U.S. sales of plant-based milks reached $2.8 billion in 2022, according to the Plant-Based Foods Association. “Plant-based milk remains the largest segment in the plant-based foods industry, with 40.6% of U.S. households purchasing plant-based milks, and an astounding 75.7% of consumers repeating their purchases,” the organization stated.
The next largest category is plant-based creamers, with sales of $645 million in 2022, and an annual growth rate of 24%. Other categories in order of size are plant-based ice cream ($437 million), yogurt ($425 million), protein liquids and powders ($341 million), butter ($311 million), and cheese ($233 million).
Although plant-based cheese and ice cream both showed declines in total sales last year, all other dairy alternatives saw positive growth trajectories.
Sales of plant-based dairy alternatives are driven by the perception that they are healthier for individuals and healthier for the planet. But how does the nutrition actually compare to real dairy?
Show me the nutrition
I surveyed real and alternative dairy products sold at my local Whole Foods. In the cheese category, there are a wide variety of product types, including alternatives for mozzarella, ricotta, Cheddar, provolone, Colby, cream, and Mexican blends. They were available in blocks, slices and shreds.
Most alternative cheese is made with water, coconut oil and food starches. As might be expected, they are thus higher in saturated fat and carbohydrates, and lower in protein than real dairy cheese.
The coconut oil-based cheeses that I examined all had zero grams of protein. Yet, the alternative cheeses made with nuts had better nutrition profiles. Cashew-based cheeses had even lower saturated fat than dairy cheese, and around 3 grams of protein per ounce, compared to 3 to 8 grams per ounce for real dairy cheese.
In the yogurt category, nutrition was a little better, but the amount of protein still lagged behind traditional dairy. Not surprisingly, there is very little Greek plant-based yogurt. Exceptions were Kite Hill Greek-Style plant based yogurt with 17 grams of plant protein from almond and soy protein isolate, and Silk Greek-style yogurt with 10 grams of protein from pea protein.
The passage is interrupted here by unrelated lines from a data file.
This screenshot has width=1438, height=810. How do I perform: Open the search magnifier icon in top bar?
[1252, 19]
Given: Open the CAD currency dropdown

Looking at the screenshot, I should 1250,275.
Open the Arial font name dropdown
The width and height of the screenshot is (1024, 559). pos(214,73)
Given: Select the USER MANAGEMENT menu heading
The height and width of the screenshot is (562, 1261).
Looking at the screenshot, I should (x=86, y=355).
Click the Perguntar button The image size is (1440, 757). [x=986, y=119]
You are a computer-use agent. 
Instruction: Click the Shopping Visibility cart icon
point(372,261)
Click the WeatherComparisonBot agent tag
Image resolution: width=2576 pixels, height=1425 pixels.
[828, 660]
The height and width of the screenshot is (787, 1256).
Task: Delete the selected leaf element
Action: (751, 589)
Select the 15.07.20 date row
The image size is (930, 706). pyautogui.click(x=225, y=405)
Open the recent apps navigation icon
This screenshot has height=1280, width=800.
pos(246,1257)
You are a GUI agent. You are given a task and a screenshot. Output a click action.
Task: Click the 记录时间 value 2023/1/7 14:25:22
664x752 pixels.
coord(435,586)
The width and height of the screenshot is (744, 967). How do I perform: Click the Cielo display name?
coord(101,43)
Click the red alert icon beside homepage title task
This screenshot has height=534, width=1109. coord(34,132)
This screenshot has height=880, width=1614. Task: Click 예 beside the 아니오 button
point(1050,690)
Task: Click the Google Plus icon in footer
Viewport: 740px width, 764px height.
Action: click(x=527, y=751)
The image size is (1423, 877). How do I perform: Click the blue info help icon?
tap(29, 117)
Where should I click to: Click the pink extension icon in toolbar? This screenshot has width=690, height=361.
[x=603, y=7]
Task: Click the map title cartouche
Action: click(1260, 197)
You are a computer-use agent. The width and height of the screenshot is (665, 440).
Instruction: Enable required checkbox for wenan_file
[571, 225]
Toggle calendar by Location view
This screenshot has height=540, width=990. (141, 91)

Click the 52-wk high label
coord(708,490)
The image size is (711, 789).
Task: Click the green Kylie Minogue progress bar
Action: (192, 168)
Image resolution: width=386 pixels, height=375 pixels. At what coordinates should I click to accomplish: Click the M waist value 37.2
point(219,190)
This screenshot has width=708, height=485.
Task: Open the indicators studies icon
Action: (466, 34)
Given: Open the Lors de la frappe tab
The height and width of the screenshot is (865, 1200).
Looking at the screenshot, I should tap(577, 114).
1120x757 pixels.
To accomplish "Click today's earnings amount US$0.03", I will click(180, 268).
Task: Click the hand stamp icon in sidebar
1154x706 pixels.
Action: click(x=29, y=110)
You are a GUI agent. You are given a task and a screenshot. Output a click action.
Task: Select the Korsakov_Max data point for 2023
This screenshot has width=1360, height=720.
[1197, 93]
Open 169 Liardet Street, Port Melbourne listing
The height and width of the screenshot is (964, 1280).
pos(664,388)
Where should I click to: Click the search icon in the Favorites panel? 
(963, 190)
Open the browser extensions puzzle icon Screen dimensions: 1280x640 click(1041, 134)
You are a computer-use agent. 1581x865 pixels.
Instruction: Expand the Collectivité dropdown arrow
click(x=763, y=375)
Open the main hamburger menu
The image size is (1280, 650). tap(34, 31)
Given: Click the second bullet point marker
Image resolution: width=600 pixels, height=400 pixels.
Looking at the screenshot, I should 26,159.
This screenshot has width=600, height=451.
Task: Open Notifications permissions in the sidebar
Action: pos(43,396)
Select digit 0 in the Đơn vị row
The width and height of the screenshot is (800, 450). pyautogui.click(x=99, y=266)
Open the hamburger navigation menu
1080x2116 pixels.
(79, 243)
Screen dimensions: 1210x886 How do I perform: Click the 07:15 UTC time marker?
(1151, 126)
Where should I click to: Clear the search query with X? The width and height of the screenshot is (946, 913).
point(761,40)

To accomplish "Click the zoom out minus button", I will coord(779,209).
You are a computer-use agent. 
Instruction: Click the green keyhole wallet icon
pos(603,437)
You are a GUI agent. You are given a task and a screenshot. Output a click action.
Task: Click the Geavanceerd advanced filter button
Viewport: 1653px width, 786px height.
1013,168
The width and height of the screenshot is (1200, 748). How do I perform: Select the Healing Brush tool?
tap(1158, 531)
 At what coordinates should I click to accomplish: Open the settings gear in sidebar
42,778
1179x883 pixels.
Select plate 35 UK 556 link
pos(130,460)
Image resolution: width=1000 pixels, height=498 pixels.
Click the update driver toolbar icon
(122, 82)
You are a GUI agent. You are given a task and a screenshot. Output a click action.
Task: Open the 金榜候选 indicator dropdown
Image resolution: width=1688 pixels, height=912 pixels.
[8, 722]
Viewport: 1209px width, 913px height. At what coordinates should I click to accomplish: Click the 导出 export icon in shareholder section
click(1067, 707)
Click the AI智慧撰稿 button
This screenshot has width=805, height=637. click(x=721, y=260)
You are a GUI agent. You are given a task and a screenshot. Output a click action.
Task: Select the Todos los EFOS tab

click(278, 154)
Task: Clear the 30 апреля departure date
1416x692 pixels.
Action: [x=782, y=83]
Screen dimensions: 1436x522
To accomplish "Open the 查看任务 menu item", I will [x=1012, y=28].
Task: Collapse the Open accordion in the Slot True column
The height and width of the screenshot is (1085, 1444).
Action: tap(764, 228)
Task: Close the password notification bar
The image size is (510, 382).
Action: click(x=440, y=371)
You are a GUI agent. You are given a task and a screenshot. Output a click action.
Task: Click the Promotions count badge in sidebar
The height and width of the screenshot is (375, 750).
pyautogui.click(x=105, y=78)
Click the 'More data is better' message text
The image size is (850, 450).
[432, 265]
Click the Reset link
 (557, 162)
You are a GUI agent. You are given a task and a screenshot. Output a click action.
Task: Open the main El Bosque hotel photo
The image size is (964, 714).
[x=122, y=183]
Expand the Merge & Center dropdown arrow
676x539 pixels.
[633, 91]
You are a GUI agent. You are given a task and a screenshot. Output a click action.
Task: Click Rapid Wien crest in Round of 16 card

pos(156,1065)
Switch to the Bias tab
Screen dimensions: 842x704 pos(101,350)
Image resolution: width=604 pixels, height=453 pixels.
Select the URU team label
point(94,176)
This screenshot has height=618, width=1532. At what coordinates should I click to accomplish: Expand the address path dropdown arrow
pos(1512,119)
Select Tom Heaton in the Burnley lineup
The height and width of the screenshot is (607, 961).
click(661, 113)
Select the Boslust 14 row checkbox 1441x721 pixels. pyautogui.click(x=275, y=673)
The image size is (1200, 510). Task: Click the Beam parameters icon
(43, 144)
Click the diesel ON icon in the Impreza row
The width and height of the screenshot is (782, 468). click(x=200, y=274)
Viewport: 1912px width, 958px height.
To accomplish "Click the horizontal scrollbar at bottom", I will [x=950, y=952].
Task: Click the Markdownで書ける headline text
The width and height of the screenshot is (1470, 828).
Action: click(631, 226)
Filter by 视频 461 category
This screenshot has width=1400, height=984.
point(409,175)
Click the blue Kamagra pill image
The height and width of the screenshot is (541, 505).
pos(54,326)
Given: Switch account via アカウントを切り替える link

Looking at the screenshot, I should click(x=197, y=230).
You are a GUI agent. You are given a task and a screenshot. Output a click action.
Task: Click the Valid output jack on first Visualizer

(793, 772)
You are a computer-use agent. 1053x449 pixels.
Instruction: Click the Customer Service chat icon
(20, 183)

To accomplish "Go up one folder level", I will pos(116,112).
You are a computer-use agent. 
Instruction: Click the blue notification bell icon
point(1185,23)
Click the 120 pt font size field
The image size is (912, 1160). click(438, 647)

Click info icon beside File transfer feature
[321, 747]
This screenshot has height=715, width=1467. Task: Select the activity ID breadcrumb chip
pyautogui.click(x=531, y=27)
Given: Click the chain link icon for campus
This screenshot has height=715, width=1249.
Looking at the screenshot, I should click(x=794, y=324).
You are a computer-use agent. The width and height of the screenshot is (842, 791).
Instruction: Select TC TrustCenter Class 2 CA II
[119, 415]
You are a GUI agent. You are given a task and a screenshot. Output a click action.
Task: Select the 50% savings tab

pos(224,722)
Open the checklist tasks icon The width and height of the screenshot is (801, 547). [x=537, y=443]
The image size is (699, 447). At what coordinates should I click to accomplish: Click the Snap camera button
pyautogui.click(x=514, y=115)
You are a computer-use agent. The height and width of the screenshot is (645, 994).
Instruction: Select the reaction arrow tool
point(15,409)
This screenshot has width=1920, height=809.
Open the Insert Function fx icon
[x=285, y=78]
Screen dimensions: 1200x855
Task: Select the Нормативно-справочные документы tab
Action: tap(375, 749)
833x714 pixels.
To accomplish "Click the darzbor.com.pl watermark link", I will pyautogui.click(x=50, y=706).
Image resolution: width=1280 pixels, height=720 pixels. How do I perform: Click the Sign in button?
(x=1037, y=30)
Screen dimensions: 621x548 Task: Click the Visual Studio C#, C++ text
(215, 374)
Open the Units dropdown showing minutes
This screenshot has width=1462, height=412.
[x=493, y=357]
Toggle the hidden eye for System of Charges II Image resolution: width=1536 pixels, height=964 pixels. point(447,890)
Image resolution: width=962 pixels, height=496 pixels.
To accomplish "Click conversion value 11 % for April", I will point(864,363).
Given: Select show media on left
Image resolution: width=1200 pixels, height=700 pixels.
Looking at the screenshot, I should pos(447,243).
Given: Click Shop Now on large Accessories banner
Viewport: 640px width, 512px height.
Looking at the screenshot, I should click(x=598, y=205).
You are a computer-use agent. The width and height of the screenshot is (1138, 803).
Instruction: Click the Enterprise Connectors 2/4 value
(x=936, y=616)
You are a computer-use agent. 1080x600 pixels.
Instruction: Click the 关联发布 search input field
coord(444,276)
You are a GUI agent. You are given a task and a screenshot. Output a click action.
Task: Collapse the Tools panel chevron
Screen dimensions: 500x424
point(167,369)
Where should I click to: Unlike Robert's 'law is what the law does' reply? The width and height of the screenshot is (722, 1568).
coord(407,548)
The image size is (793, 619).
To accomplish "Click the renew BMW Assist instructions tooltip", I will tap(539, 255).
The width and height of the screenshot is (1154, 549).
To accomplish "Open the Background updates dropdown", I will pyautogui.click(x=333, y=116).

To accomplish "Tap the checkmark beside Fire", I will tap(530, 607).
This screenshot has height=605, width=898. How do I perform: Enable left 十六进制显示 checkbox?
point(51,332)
Most people eat ice cream and frozen dessert for indulgence, rather than for nutrition. As such, there was a wide range of nutrition values, with plant-based frozen desserts containing 1 or 2 grams of protein, versus 4 to 6 grams for dairy ice cream. Generally, plant-based frozen desserts were relatively high in calories, fat, and added sugars. However, the Oatly brand of frozen desserts weighed in at just 210 calories per serving, lower than most of the nut-based options.
Alternative cheese innovations
Plant-based cheese is the most challenging category for sensory attributes and I found that out firsthand as I sampled a variety of plant-based cheese. Some compared favorably in taste, texture, and functionality to real dairy, but many fell short, especially on the all-important taste scale.
Plant proteins often result in off-color, beany or astringent flavors and grainy texture to cheese alternatives. Novel protein sources, fermentation technologies, breeding technologies, and even artificial intelligence, are strategies that might improve the nutritional and sensory properties of next-generation, plant-based cheese alternatives.
One strategy to improve protein quality is to combine and use a variety of plant protein sources. Nuts for Cheese produces an “Un-Brie-Lievable” organic fermented cashew product. This spreadable brie alternative is made with cashews, quinoa, rice, and chickpeas. One ounce delivers 3 grams of protein.
ChickP has developed a chickpea protein isolate that could deliver improved nutrition and sensory properties in cheese alternatives. Their cream cheese formulation has a tangy cheese-like flavor obtained from fermentation with lactic bacteria, just like the traditional milk-based process, reports Nevo Mazor, marketing manager for ChickP Protein Ltd.
As a cultured product, this cheese alternative is naturally replete with probiotic benefits.
PurePro faba protein from Chesterfied, Kan.-based Bunge is an option for vegan cheese brands seeking to deliver a higher level of protein, plus a highly appealing eating experience, including melt and gooeyness in heated applications.
PurHP-75 is a hemp protein with superior aggregation and emulsification capabilities. Within a cheese matrix, aggregation and gelation can contribute to the desired melt and stretch. This ingredient also has water holding capability which can reduce syneresis in cheese spreads and yogurt alternatives.
A “Pea Project” in the UK is seeking to breed “tasteless” peas as a replacement for soy for use in alternative dairy applications.
The Bel Group announced a new partnership with Climax Foods to use artificial intelligence to improve the texture, flavor, and nutrient density of its plant-based cheese products. The target date for introduction is late 2024.
True dairy connoisseurs are not likely to be wowed by plant-based dairy alternatives, but a teen with a true milk allergy might be thrilled to order a dairy-free pizza from their local pizza chain.